ページ抜粋 –
モンキーのパーツを加工するのに、ハンドタップにてネジ穴を開けてやります。
そこでこの記事では、ハンドタップを使用したネジ穴の開け方、作業手順について詳しく紹介していきます。
合わせて、要所要所でコツや注意点も細かく紹介してきます。
用意する工具
- タップ
- タップハンドル
- インパクドリル
- 下穴用のドリル
- センターポンチ
- 面取りカッター
- バイス
- 潤滑油(Kure556)
今回使用した工具類は上記の通りです。
今回はネジ穴を開ける対象物が小さいので万力を使用しています。
用意するべき、下穴のドリルのサイズについてはこちらの記事で紹介してきます。
【金属】ネジ穴の開け方と作業手順
ネジ穴を開ける際の作業手順は以下の通りです。
- センターポンチでネジ穴位置に印をする
- ドリルで下穴を開ける
- 面取りカッターで面取りをする
- ハンドタップでタップをねじ込む
センターポンチでネジ穴位置に印をする
まず初めに、ネジ穴を開けようと思っている位置に、センターポンチを使用して印をつけてやります。
上の画像は既にポンチが打ってある状態です。このポンチを打ってやることで、穴を開ける位置の目印になることはもちろん、ドリルの刃がこの凹みを拾ってくれるので、穴の位置がズレること無く作業可能です。
そのため、ポンチで凹みを作る作業は必須です。

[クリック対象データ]
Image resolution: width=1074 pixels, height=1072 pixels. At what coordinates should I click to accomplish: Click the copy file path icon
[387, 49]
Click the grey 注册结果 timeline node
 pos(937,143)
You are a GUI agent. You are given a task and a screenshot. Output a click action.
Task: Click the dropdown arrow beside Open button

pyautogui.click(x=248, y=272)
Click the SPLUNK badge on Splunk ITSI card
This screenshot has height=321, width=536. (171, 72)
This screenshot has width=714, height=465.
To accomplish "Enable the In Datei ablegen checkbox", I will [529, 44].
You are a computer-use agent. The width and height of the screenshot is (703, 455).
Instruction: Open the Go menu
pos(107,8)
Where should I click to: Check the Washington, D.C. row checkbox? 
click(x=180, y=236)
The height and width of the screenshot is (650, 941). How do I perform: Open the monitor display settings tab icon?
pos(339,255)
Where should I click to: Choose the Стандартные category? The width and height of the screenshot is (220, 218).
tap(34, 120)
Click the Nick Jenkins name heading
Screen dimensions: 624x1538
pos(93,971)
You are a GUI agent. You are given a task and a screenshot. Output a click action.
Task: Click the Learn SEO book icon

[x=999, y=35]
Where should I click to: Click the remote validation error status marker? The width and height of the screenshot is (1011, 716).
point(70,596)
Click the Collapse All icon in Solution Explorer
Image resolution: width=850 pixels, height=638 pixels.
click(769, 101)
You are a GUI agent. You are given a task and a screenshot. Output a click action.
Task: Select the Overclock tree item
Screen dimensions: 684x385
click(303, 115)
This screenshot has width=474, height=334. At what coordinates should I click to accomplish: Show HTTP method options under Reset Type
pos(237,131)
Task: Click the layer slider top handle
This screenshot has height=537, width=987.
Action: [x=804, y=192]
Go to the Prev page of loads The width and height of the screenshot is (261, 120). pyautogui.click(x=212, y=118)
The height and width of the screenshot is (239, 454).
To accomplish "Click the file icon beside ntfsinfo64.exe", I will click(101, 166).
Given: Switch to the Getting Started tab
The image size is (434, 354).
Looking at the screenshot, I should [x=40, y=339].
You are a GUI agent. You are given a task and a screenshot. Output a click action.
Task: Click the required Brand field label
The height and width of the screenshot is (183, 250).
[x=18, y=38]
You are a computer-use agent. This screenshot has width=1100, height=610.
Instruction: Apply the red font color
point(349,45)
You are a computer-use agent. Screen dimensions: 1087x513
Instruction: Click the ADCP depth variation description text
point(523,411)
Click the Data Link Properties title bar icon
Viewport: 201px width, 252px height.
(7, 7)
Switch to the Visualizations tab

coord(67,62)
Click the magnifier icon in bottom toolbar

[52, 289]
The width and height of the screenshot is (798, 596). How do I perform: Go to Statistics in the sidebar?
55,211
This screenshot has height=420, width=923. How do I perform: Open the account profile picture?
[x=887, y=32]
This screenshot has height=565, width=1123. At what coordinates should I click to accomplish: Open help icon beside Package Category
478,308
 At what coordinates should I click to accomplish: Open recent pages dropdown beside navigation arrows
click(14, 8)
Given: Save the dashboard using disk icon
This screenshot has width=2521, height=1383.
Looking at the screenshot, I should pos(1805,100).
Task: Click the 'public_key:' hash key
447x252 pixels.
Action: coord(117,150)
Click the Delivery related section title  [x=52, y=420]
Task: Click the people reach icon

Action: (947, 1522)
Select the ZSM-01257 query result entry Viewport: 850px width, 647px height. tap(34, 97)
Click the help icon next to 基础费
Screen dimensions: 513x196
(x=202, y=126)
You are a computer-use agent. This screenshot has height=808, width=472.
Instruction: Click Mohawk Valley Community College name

記述課題 1 –
ハンドタップによるネジ穴加工の文章について、次の問いに答えてください。
(a) 今回万力を使用しているのはなぜか。
(b) 作業手順で三番目に挙げられている作業は何か。
(c) 潤滑油として挙げられている製品は何か。
記述課題 2 –
ハンドタップによるネジ穴加工の文章を、最後の文の続きから書き進めてください。

解答例 1 –
(a) ネジ穴を開ける対象物が小さいため。
(b) 面取りカッターで面取りをする。
(c) Kure556。

解答例 2 –
ポンチを打たないと、狙った位置にドリルを置いて穴を開けようと思っても、ドリルの回転に合わせて、ドリルの先端がどんどんズレていってしまいます…。
ドリルで下穴を開ける
ポンチで印をつけたら、そのポンチの凹みにドリルの先端を押し付け、なるべく垂直に下穴が開くように、下穴を開けてやります。
今回は材料がアルミなのでいきなり太いサイズのドリルを使用しても良いですが、4.3ミリのドリルで下穴を開けてから、8.5ミリのドリルで下穴を開けてやります。
開ける下穴径に関しては、自分が開けよと思っているネジサイズに合わせたサイズで下穴を開けてやる必要があります。
※ちなみに今回開けるネジのサイズは、M10のP1.5なので8.5mmが下穴サイズになります。
どのサイズで下穴を開ければ良いのかよく分からん…。
そんな人はこちらの記事をご覧下さい。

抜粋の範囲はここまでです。